Ethics and morality return to the White House!
-- Ain't Gonna Happen (Not Here Not@ever.com), November 11, 2000.
Not all ballots will be Bush ballots, though.
Florida's diverse absentee voters take unfamiliar center stage
By Paul Richter, Judy Pasternak/Los Angeles Times Staff Writers
November 10, 2000
Web posted at: 3:11 p.m. EST (2011 GMT)
WASHINGTON (Los Angeles Times) --The tight recount in Florida may give the last word on the presidential election to a relative handful of overseas voters who are eclectic, often conservative--and usually an electoral afterthought.
Several thousand ballots are expected from overseas absentee voters, who include a large concentration of military personnel, globe-trotting businesspeople and a smaller number of dual citizens living in Israel. They must have their ballots postmarked by Nov. 7 and received for counting by Nov. 17.
These voters historically have favored Florida Republicans, state officials said, and in 1996 gave GOP presidential nominee Bob Dole 54% of their vote, compared with the 43% he received statewide.
Republican officials have cited these trends when they have predicted that Texas Gov. George W. Bush will take most of the overseas absentee ballots. Yet Democratic campaign officials and some other analysts noted some other facts that could make the outcome less certain.
About 1,000 ballots, or more, may be received from Floridians living in Israel, a group that consists mostly of people holding dual citizenship and votes disproportionately Democratic. And the military vote could turn out to be less pro-Bush than expected, since enlisted personnel, who outnumber officers, 6 to 1, are more liberal than heavily Republican officers.
"Israel could help decide it," said Gideon Remez, foreign affairs editor of Israel Radio, to his listeners as they woke up Wednesday to one of the tightest presidential races in U.S. history.
Florida has a heavy concentration of military personnel and installations, including seven major Navy and five large Air Force bases. But Florida is also frequently chosen as legal residences by military personnel who live in other states because it lacks a state income tax.

**SUPPLIED ENTRIES**
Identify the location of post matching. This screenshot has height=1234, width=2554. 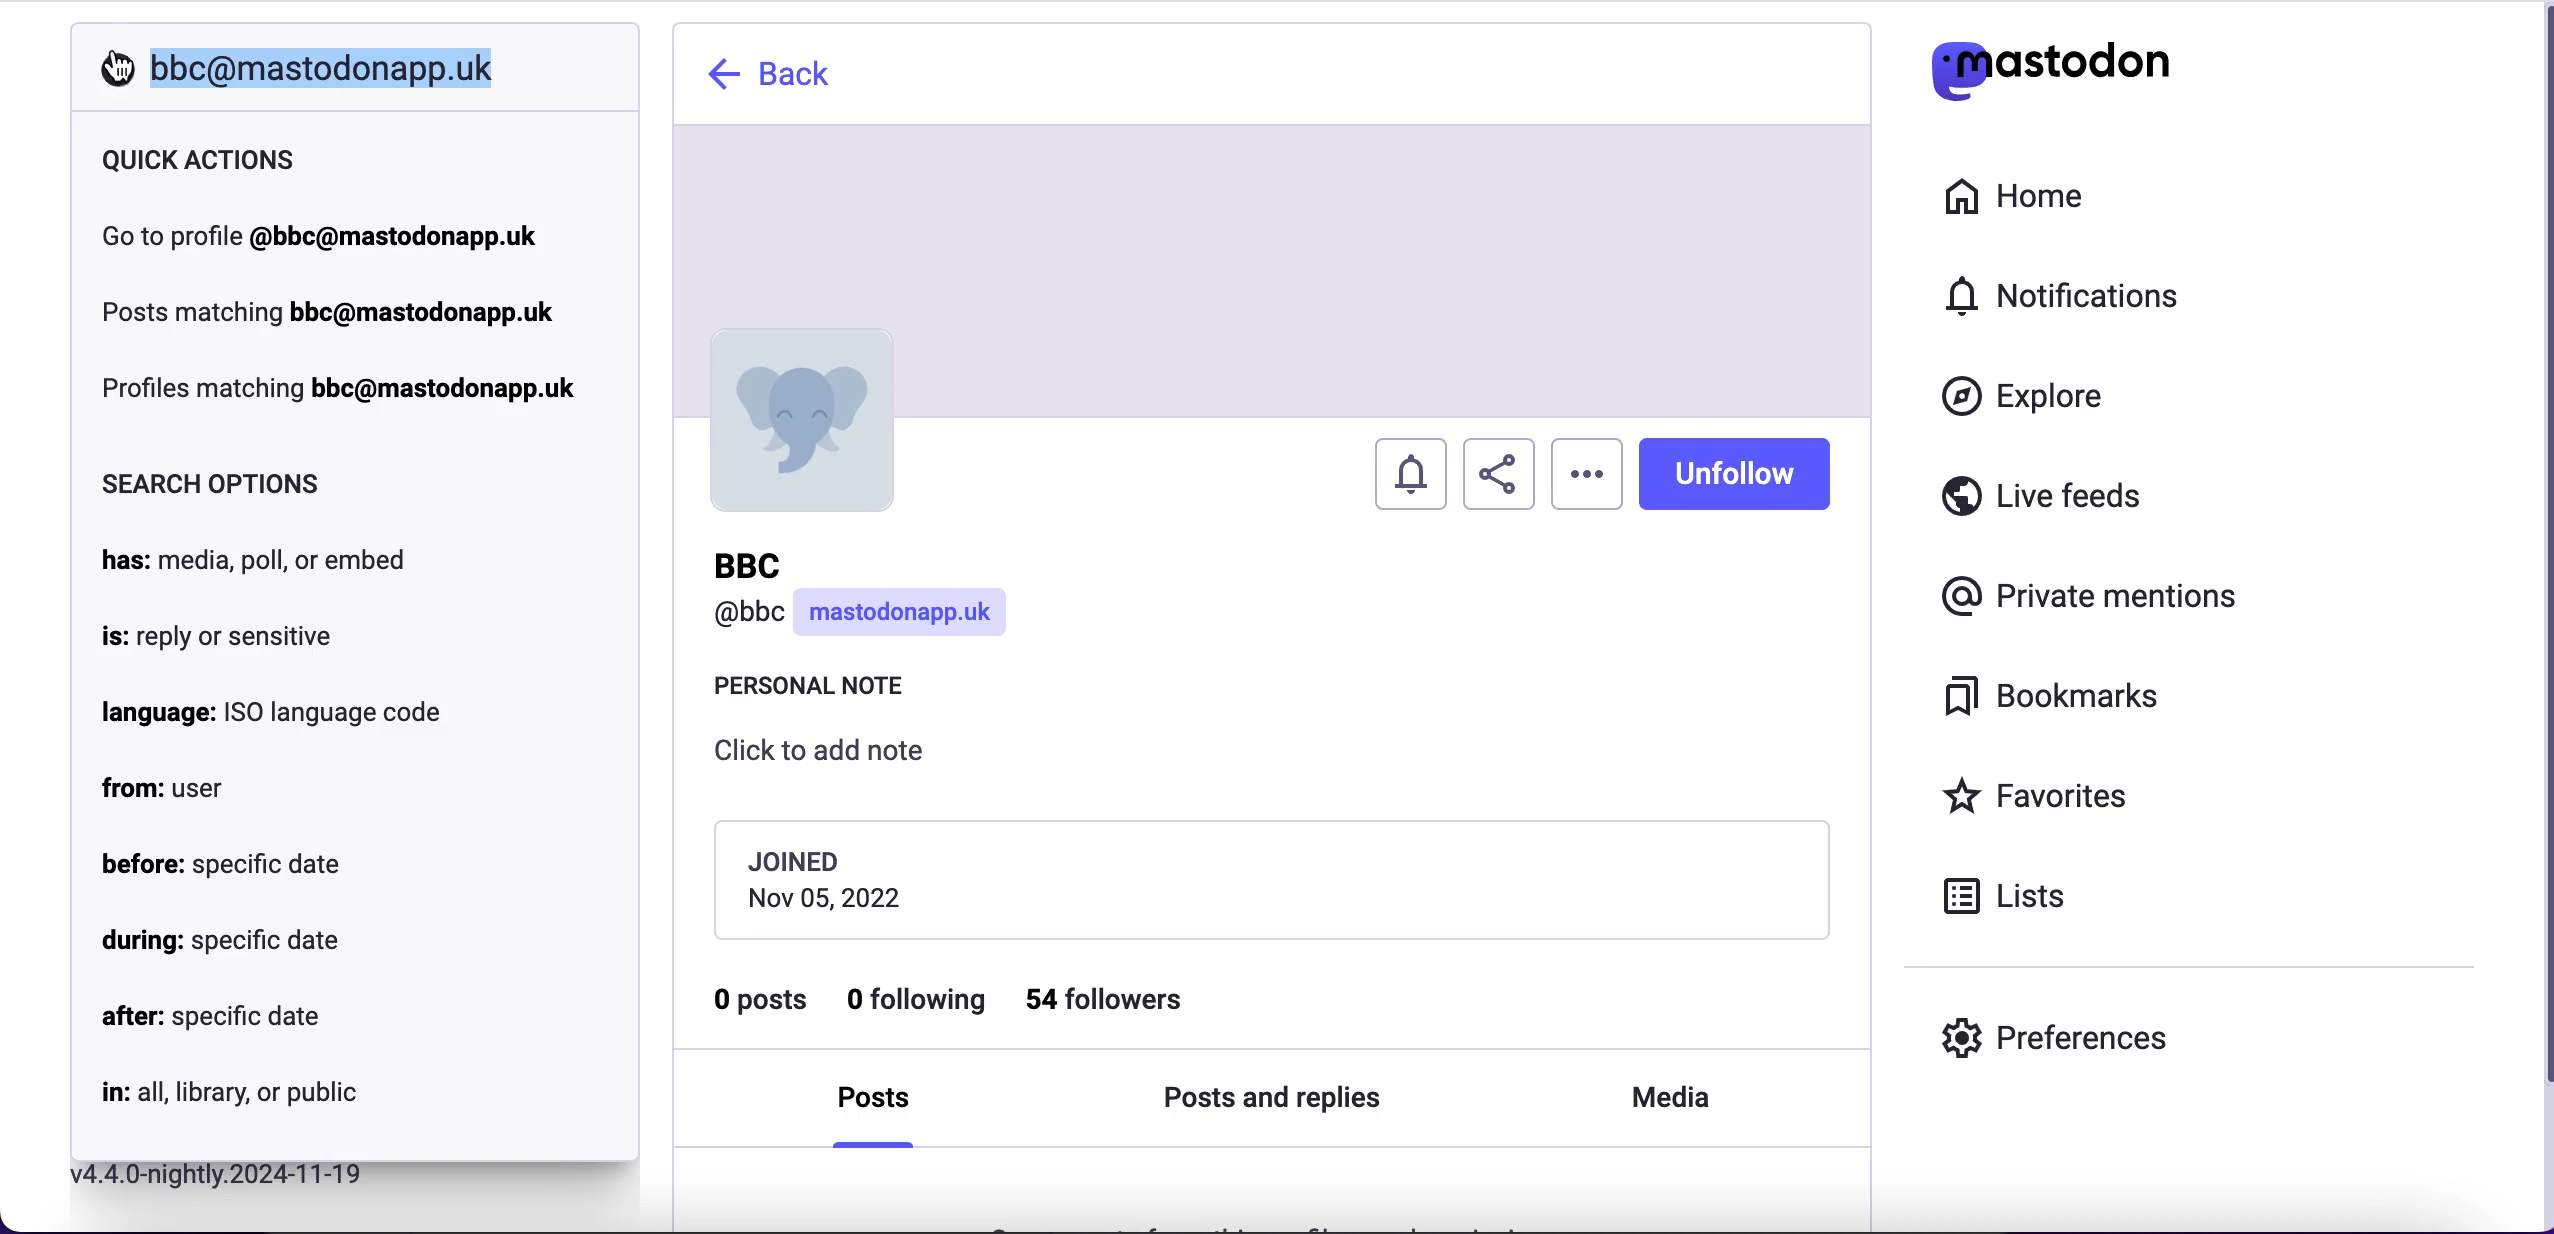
---
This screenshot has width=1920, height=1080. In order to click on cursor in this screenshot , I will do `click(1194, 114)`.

**PARTS OF THE EXERCISE**
1. Which groups does the excerpt on Florida's overseas absentee voters say these voters include? List every one.
2. Swap "afterthought" for "footnote" in the excerpt on Florida's overseas absentee voters, then write out everything from "WASHINGTON (Los Angeles" down to "an electoral afterthought.".

**TASK RESPONSES**
1.
- Military personnel
- Globe-trotting businesspeople
- Dual citizens living in Israel

2.
WASHINGTON (Los Angeles Times) --The tight recount in Florida may give the last word on the presidential election to a relative handful of overseas voters who are eclectic, often conservative--and usually an electoral footnote.